Nawet jeżeli Bartosz Zmarzlik nie zdobyłby kolejnych tytułów. Nie pobił historycznych rekordów. Nie wygrał choćby jednego turnieju – już jest niepowtarzalny, genialny, wspaniały i zapisał się na trwałe w annałach speedway`a. Niezależnie od opinii rodzimych malkontentów. A iż nie jest doskonały? Nikt nie jest, ale jemu najbliżej do niedoścignionego celu. Można się zżymać na tę czy inną sytuację. Grymasić, iż nie potrafi jechać parą. Nie pomaga i nie holuje partnera w lidze. Podpowiadać, iż np.terminy na Wyspach bardzo by pomogły w osiągnięciu rzeczonego ideału. Nie zmienia to jednak twardego, obiektywnego faktu, iż Bartosz, jak niegdyś zmarły niedawno Józef Jarmuła, wyprzedza swoją epokę o kilka długości.
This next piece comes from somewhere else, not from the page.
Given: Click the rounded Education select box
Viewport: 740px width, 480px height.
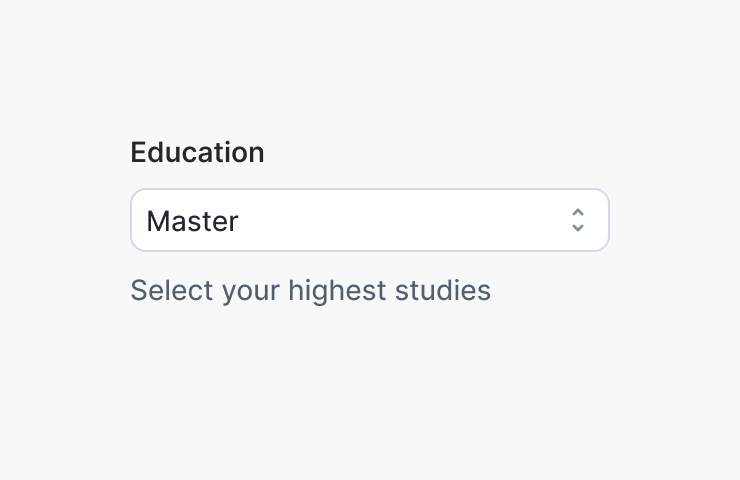Looking at the screenshot, I should click(369, 220).
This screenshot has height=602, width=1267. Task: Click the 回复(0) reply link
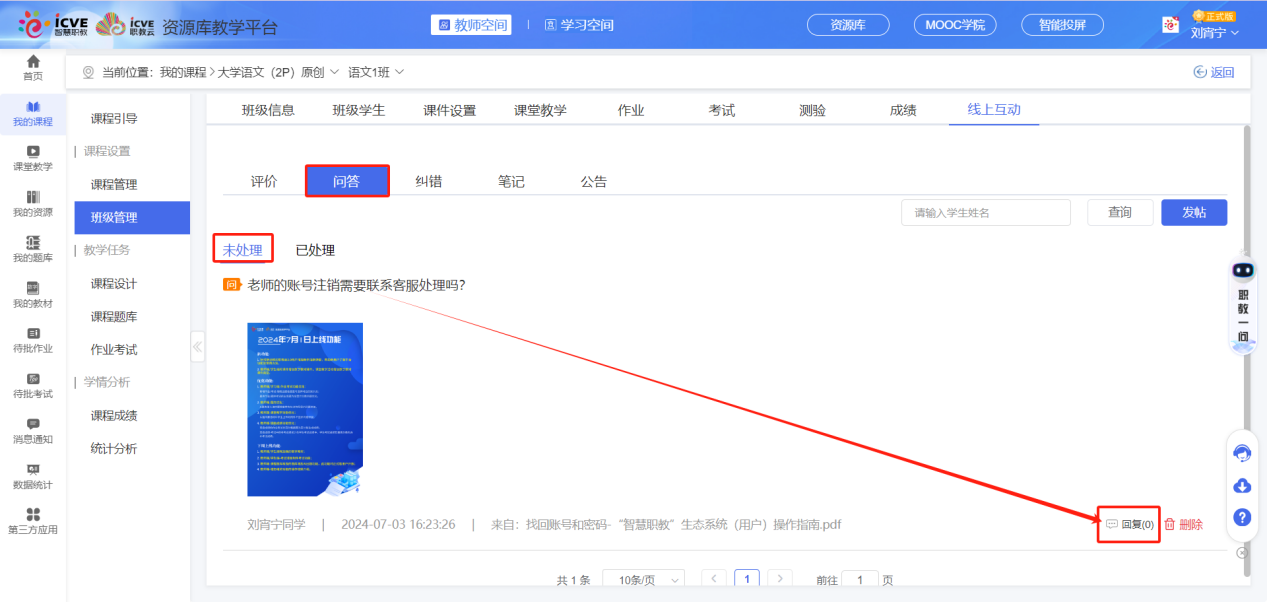coord(1128,523)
Żużel. Co za jazda Zmarzlika! Tak ograł rywali! (WIDEO) – PoBandzie – Portal Sportowy

Żużel. Zmarzlik ograł Kurtza w jego domu! Zdobył Manchester! (RELACJA) – PoBandzie – Portal Sportowy

Cieszmy się więc i dziękujmy losowi, iż możemy być naocznymi świadkami tego żużlowego fenomenu. Tak „po prostu”. Spontanicznie i bezinteresownie. I kibicujmy. Szczególnie, kiedy idzie słabiej. Nikt nie jest wszak maszyną. Każdy ma prawo do słabszego momentu. Ale wszyscy jesteśmy koneserami szlaki i każdy potrafi docenić maestrię Bartosza Zmarzlika. Pana żużlowca Zmarzlika przez duże „Ż”.